Could live a lifetime on Kilburn High Road and be supplied with all the necessities of life plus entertainment - and that’s not even counting the vibrant and innovative Kiln Theatre and associated cinema, located just round the corner from us, or the sports pubs. It’s the street theatre tragi-comic at times but never ending.
We go down to the HSBC at the bottom of the road to sort out winter finances - primarily withdrawing more from our account than the cash points seem prepared to dispense and persuading the teller to exchange the tens and twenties that the ATMs deal in for equivalent value in fifties which fit a wallet better. HSBC, like other major banks, has been closing branches - over a hundred in the last two years - and full service branches extremely thin on the ground. An elderly woman in queue ahead of us says that she lives in Golders Green and has a choice of this location or Wembly if she needs to deal with a human banker and both involve long bus rides.

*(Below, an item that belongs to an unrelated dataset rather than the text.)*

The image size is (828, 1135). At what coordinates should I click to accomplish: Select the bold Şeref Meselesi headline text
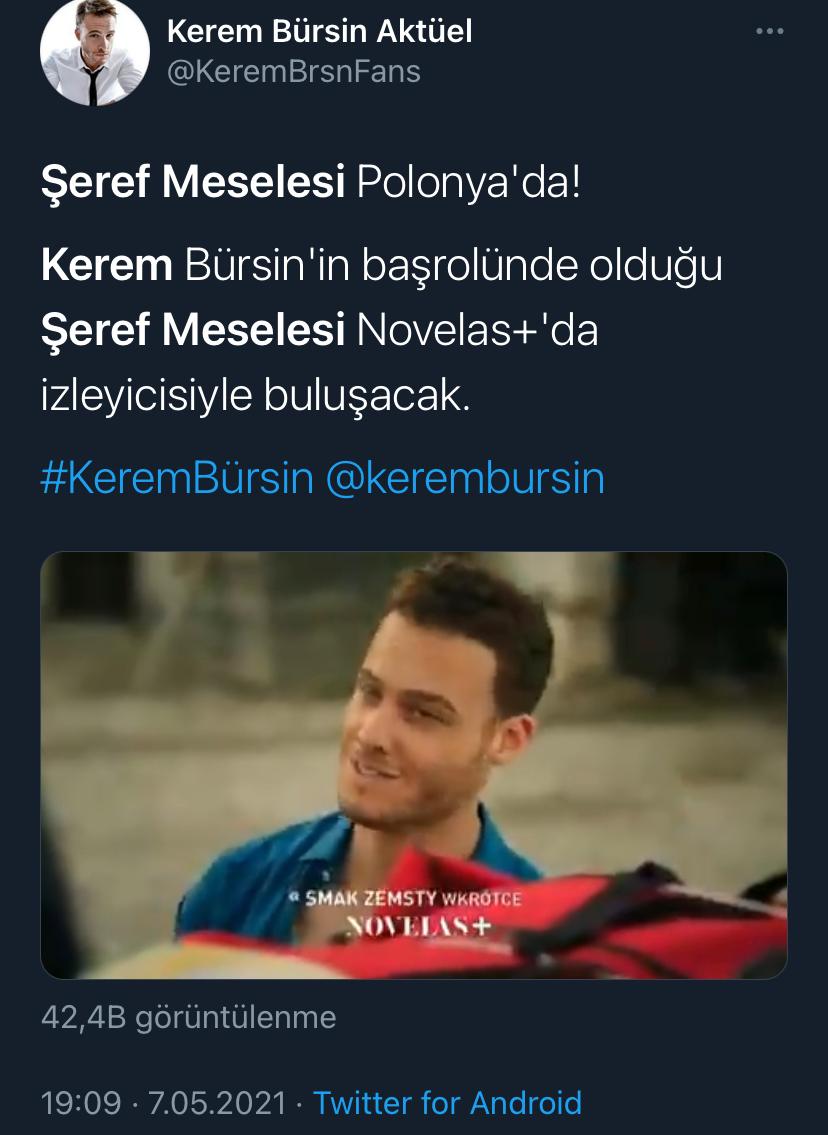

Pass a young man hoping to provide us with mobile services. Are we local? No. American? No. Ah, Canadian. So is he! Where are we from? J says Sioux Lookout, signalling eye roll from me. Who has heard of Sioux Lookout? Well, apparently this man - his mother once worked there as a relief nurse!
Pavement shopping long gone in many parts of London but alive and well in Kilburn. Easier and usually cheaper to buy basics from soap to biscuits without having to go into a shop. Usually acceptable quality as well. Most things a pound or two and always busy.
J points out that it’s Canadian Thanksgiving. Not much observed here, but a good time, he suggests, to go out for a celebratory meal.
So we head for Roses, conveniently located round the corner. Its busiest times are earlier in the day and it closes at eight but one of its more endearing features is that it clearly serves as a comfortable venue for a number of middle aged and older single men. They’re obviously regulars and usually come in alone. Two might share a table but more often each sits by himself but close enough to engage in bits of conversation with one or more blokes nearby. Can expand to a whole conversation or - without offence - simply be silence punctuated with the odd observation. A warm and undemanding base with well cooked food. In a sense a home.